Nel cielo si staglia una ciminiera con alla sommità la grande scritta “Hoyt” e all’ombra di questa torre c’è costante offerta di lavoro, in primo luogo per uomini avvezzi a coltivare campi. Qui hanno trovato impiego i fratelli Lavagetto. Angelo ha scritto a Domenico delle lettere raccontando di come si vive, dei dollari guadagnati con il sudore della fronte.
E’ una comunità che comprende un vasto numero di italiani; non è facile essere emigranti italiani e cattolici. Sono quasi spinti a vivere nello stesso quartiere, isolati dal resto della città, ma i Lavagetto e Domenico non sono tipi da perdersi d’animo.

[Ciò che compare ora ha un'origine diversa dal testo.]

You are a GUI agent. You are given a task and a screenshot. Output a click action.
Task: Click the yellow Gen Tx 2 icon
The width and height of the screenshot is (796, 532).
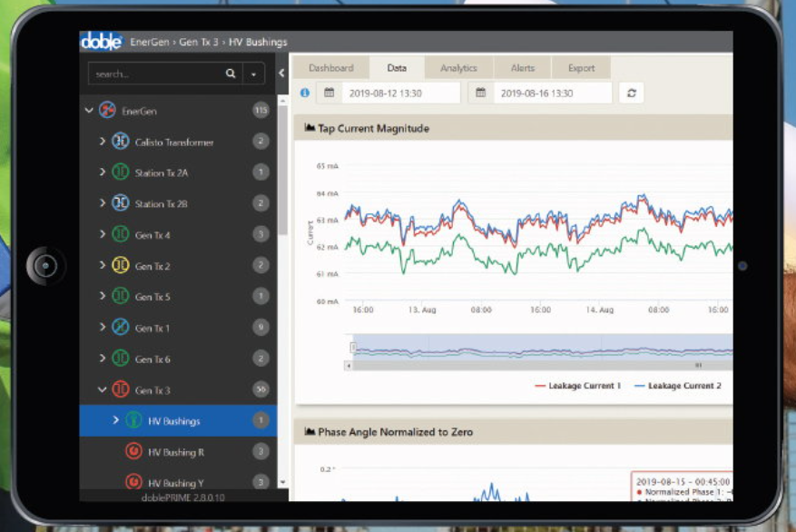121,266
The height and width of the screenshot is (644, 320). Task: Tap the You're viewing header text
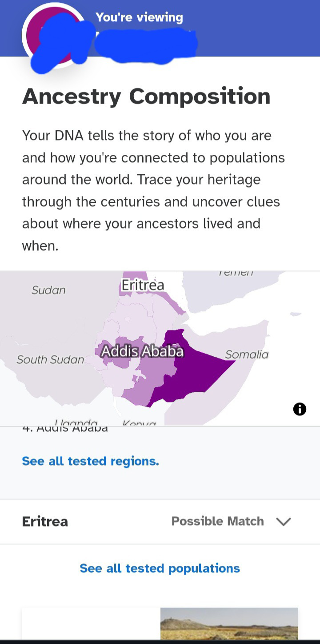[139, 17]
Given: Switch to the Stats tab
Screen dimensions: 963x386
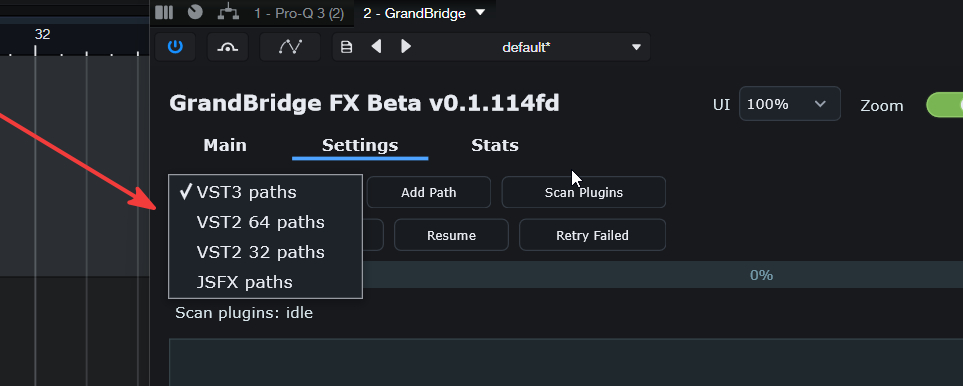Looking at the screenshot, I should pos(494,145).
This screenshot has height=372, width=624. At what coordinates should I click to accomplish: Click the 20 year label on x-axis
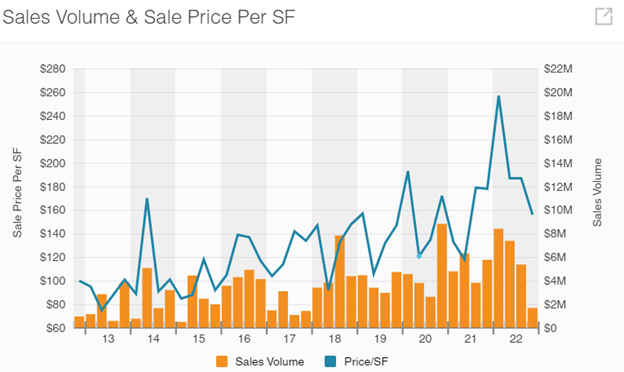(425, 339)
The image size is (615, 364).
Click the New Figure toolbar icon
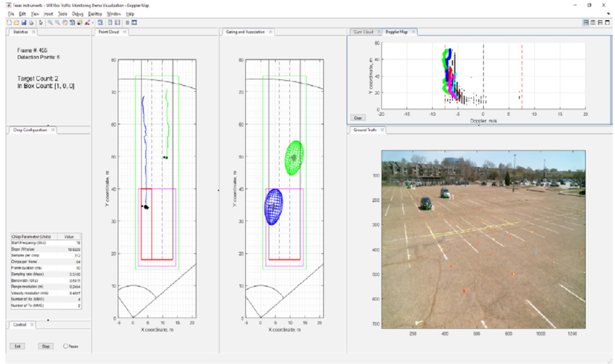[9, 22]
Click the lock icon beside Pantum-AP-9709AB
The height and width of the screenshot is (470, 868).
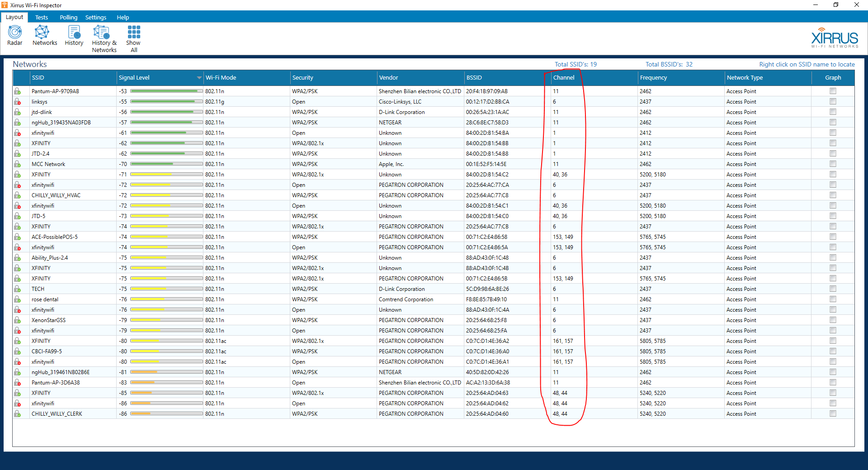(17, 91)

Con loro ci sono altri connazionali, anzi serravallesi o perlomeno dei nostri dintorni: Luigi Gandini, Severino Moncalvo e Luigi Montecucco. nomi che suonano familiari.
Nei primi tempi, oltre che nelle serre, faticano nella fabbrica di mattoni Mica Brick Yard.

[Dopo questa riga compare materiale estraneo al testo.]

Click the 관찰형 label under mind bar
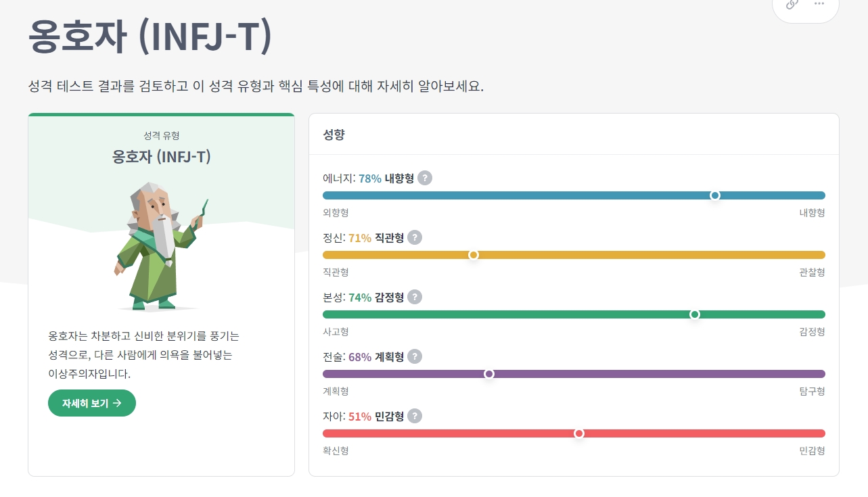This screenshot has width=868, height=497. coord(812,272)
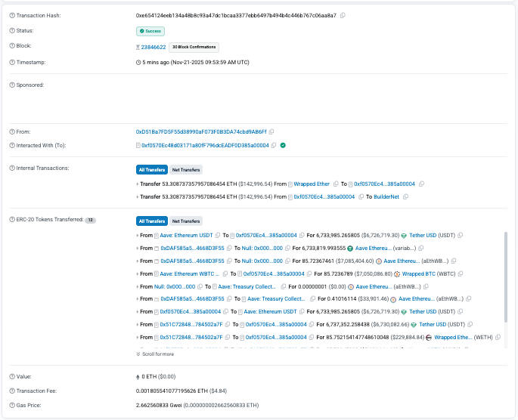This screenshot has width=518, height=420.
Task: Click the help icon beside Gas Price
Action: pyautogui.click(x=11, y=405)
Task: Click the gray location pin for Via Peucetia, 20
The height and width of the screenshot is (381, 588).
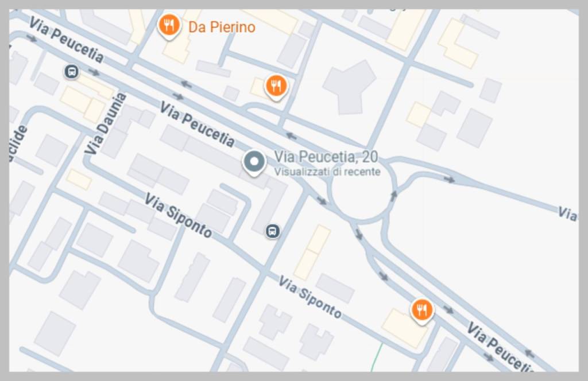Action: coord(254,162)
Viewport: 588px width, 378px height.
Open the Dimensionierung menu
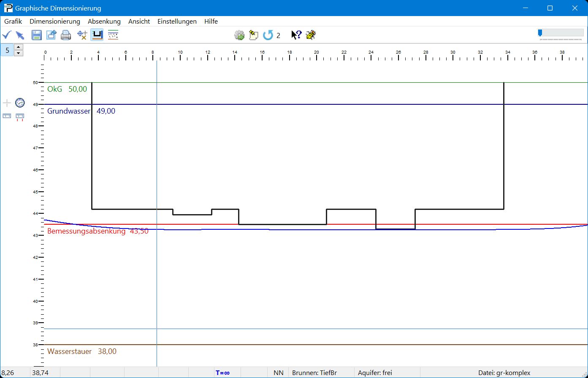point(55,21)
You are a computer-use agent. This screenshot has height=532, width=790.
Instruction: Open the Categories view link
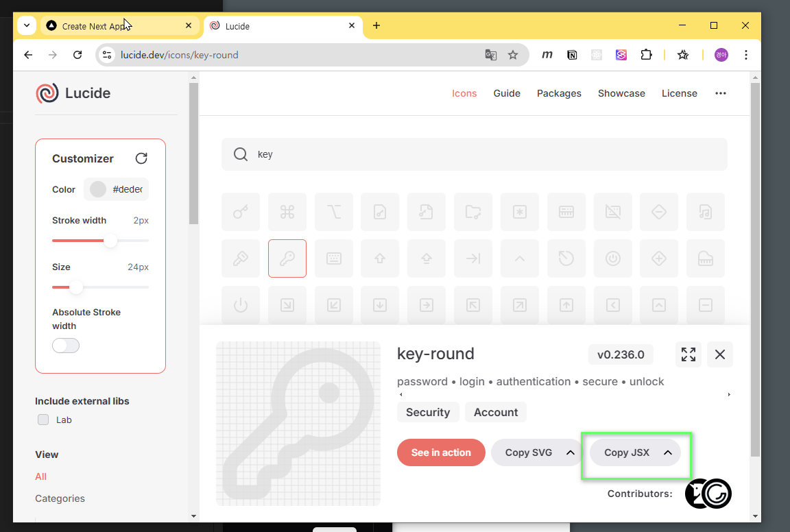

Un canto degli immigrati dice “Sono venuto in America credendo che le strade fossero lastricate d’oro, ma quando sono arrivato ho visto che le strade non erano lastricate affatto e che toccava a me lastricarle».
Sono anni di lavoro, lavoro e ancora lavoro, intervallati da giorni di festa seduti in cerchio con chitarre, fisarmoniche, piatti di pasta e vino fatto in cantina. L’unione fa la forza e come formichine mettono da parte ogni singolo centesimo.
Dopo dieci anni però Domenico decide di rientrare in Italia, ha l’impressione di non riuscire a tenere il ritmo di una vita sempre più frenetica. Ora può permettersi di pagare il biglietto.
Parte da New York il 22 agosto 1922 e dopo una settimana rivede la vecchia patria.
Si accorge ben presto che Serravalle e l’Italia non sono più casa, l’America è il destino.
Per completare il suo futuro rientra con Giulia, che ha sposato a Borghetto il 28 ottobre del 1922, lo stesso giorno in cui Mussolini marcia su Roma per rivendicare il potere sul regno d’Italia.
E’ possibile che il clima che sta avvelenando la penisola lo convinca a tornare a Spokane velocemente. Dichiara in nave di avere 50 dollari per il viaggio e una dote di 800 per sé e la moglie.
La ragazza accetta di sposarsi dopo solo due mesi da quando Domenico è tornato: si conoscevano? si scrivevano? o solo le loro famiglie erano in contatto?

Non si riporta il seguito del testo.